2016 Fiscal Year Research-status Report
ライフコースにおける正の学習と負の学習を関連づけたジェロントロジー教育の検討
Project/Area Number |
26350043
|
Research Institution | Kyoto University of Education |
Principal Investigator |
杉井 潤子 京都教育大学, 教育学部, 教授 (70280089)
|
Project Period (FY) |
2014-04-01 – 2018-03-31
|
Keywords | ジェロントロジー教育 / 高齢化 / 高齢者 / 教科書分析 / 韓国 |
Outline of Annual Research Achievements |
現代日本では、少子高齢化や大衆長寿化とともに人口減少時代を迎え、社会の一人ひとりが「老いををどのように支え合い、生き抜くのか」が問われている。人生90~100年を見通し、初等中等教育段階からの「個人の長寿の人生設計力、超高齢社会のデザイン力を養う」ジェロントロジー教育が急務の課題である。
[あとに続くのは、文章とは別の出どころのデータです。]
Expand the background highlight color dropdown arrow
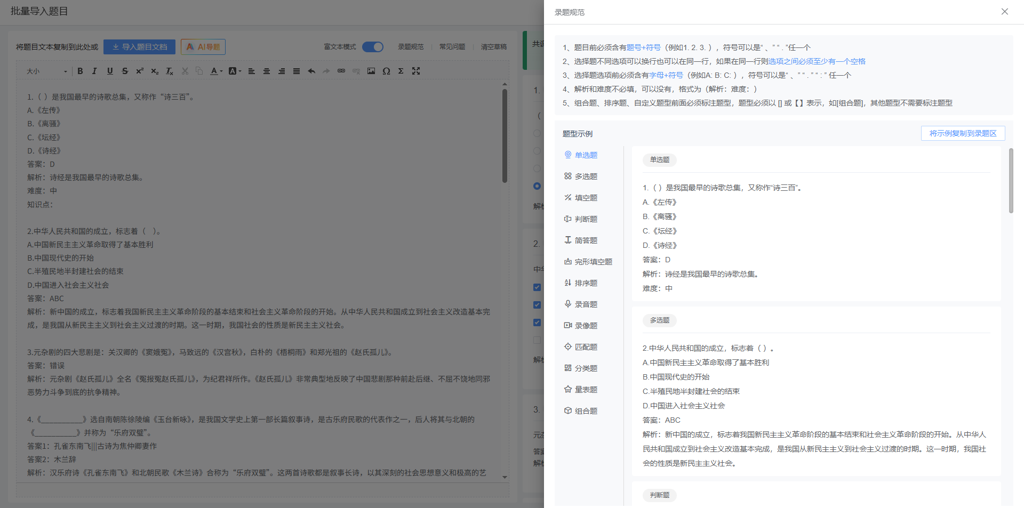The height and width of the screenshot is (508, 1024). tap(240, 71)
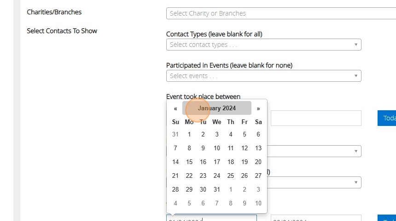Image resolution: width=396 pixels, height=221 pixels.
Task: Choose January 31 in the calendar
Action: pyautogui.click(x=217, y=189)
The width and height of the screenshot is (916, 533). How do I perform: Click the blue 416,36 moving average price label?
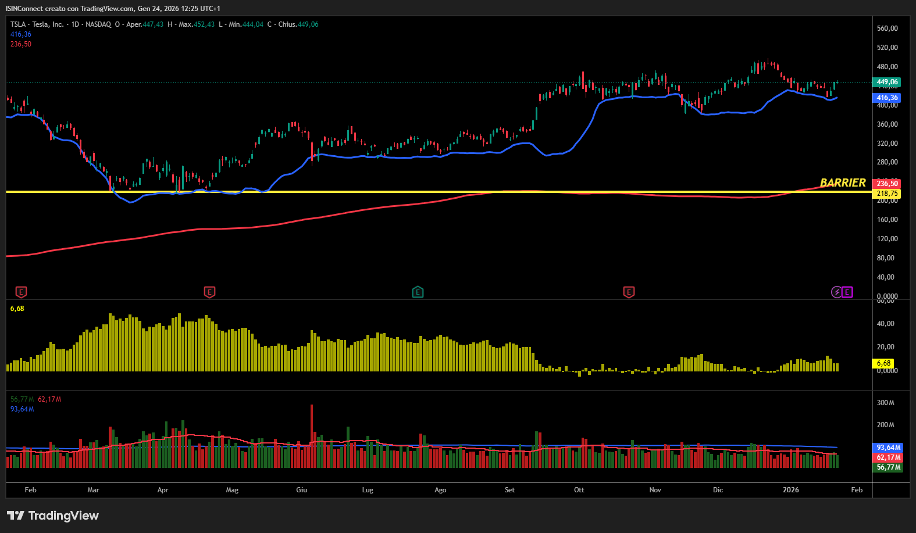click(x=888, y=98)
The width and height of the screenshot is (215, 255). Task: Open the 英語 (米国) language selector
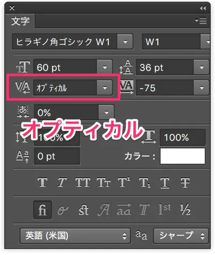tap(75, 236)
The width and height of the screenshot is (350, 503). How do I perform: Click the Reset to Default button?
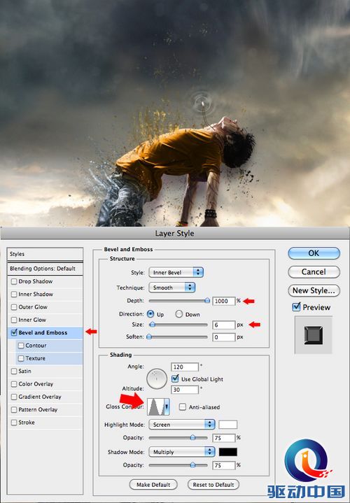(x=214, y=484)
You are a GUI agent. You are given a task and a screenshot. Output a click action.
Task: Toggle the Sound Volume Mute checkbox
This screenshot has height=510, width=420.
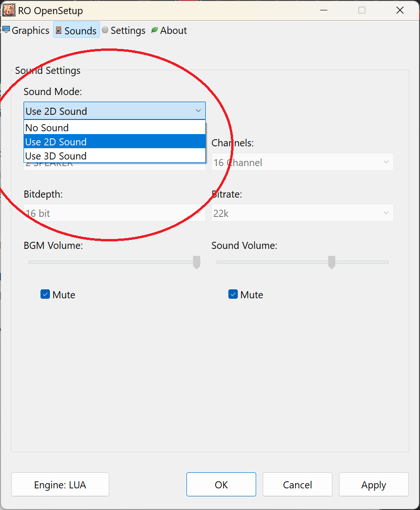tap(233, 295)
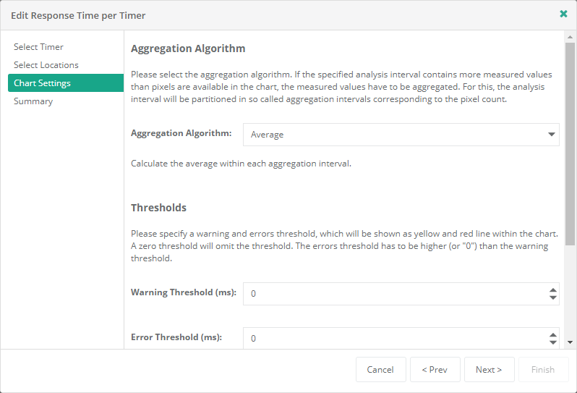The image size is (577, 393).
Task: Go back with the < Prev button
Action: (435, 370)
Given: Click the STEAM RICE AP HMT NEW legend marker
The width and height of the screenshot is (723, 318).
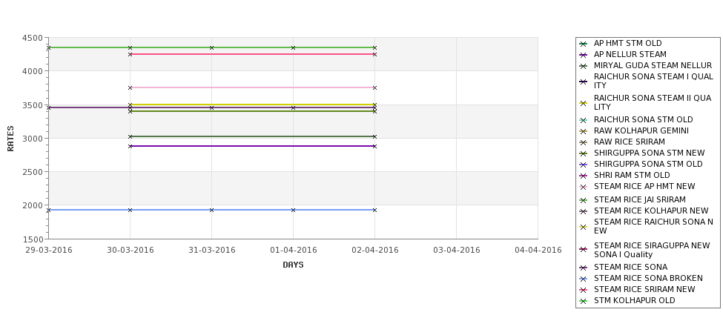Looking at the screenshot, I should 584,187.

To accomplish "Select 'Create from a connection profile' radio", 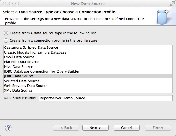I will [6, 40].
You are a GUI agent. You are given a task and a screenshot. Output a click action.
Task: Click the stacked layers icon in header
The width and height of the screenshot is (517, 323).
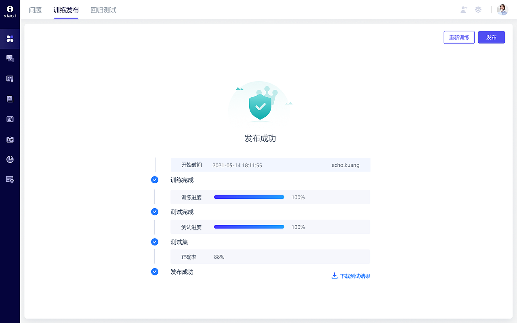coord(478,10)
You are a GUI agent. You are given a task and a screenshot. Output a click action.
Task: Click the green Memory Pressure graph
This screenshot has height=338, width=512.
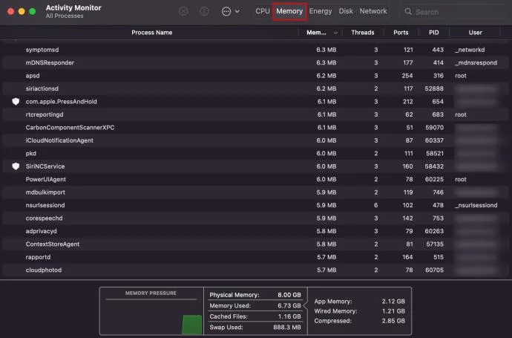191,325
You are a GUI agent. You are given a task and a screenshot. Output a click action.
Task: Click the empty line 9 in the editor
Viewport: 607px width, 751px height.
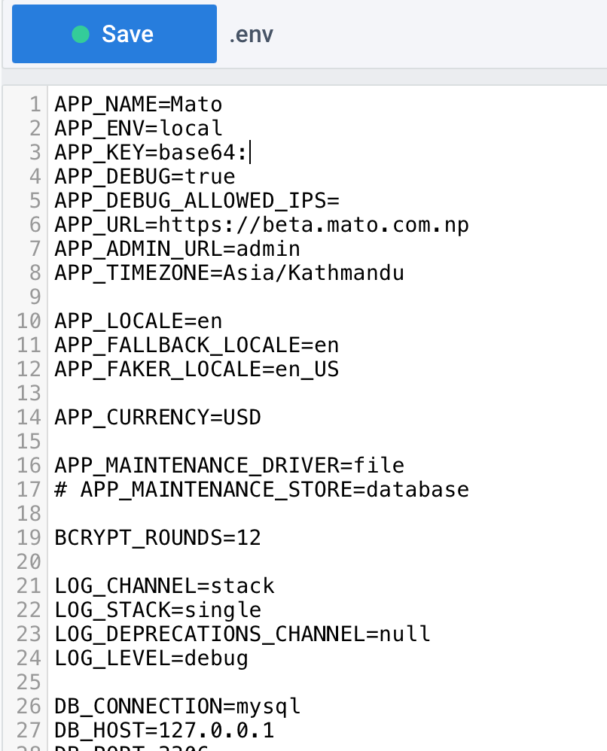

そこで、本研究では「できるようになることを学ぶ」という正の学習と、加齢とともに「できなくなることを学ぶ」という負の学習の二つの視点から、超高齢・大衆長寿社会の生き方への理解を促し、長寿のライフコース理解を根底にすえたジェロントロジー教育を提案することを目的としている。 平成28年度は、平成27年度に引き続き、ジェロントロジー教育の現状分析をさらに進めるために、とくに韓国の初等中等教育の、高齢者及び高齢期に関連する教科書記述の抽出資料の提供を受け、翻訳作業を進めるとともに分析を行った。その結果、中学校「技術・家庭」および高等学校「家庭科学」では、少子高齢化の現状理解や、高齢期の発達的変化と課題、さらには自立した生活設計に言及されている一方で、孫として祖父母との良好な関係性が説かれたり、また家族での思いやりあるケアが強調されるなどの特徴が見られた。生徒らが主体として老いを生き抜くという発想での記述は認められなかった。今後、さらに社会科や道徳科などの他教科で、どのような記述がなされているのか、精査していかなければならない。 これら台湾・韓国の教科書分析を進めるとともに、日本における老いや死生学に関する資料収集を行い、高齢期やライフコース理解、人生の終わり方について整理を行った。
|
Current Status of Research Progress |
Current Status of Research Progress
3: Progress in research has been slightly delayed.
Reason
台湾の教科書の翻訳、さらに韓国の教科書分析の翻訳に想定以上の時間と費用がかかり、韓国の教科書分析は現在のところまだ完了できていない。 さらに、台湾、韓国の教科書分析からみたジェロントロジー教育の現状をふまえて、日本の初等中等教育の教育現場で、正と負の学習の観点から高齢者理解に関する教育をどのように進めるのか、実証研究および教材化に向けての提案について、具体的にさらに検討中である。
|
Strategy for Future Research Activity |
個人の長寿の人生設計力や超高齢社会のデザイン力を養うための教材化につながる成果を見出すために、日本の初等中等教育の現状調査、高齢者の意識調査を推進し、ジェロントロジー教育の可能性を検証する、さらに新学習指導要領の分析を加える。
|
Causes of Carryover |
日本における初等中等学校での実証研究に着手できなかったため。
|
Expenditure Plan for Carryover Budget |
平成29年度は、初等中等教育学校での実証研究および教材化に向け使用予定である.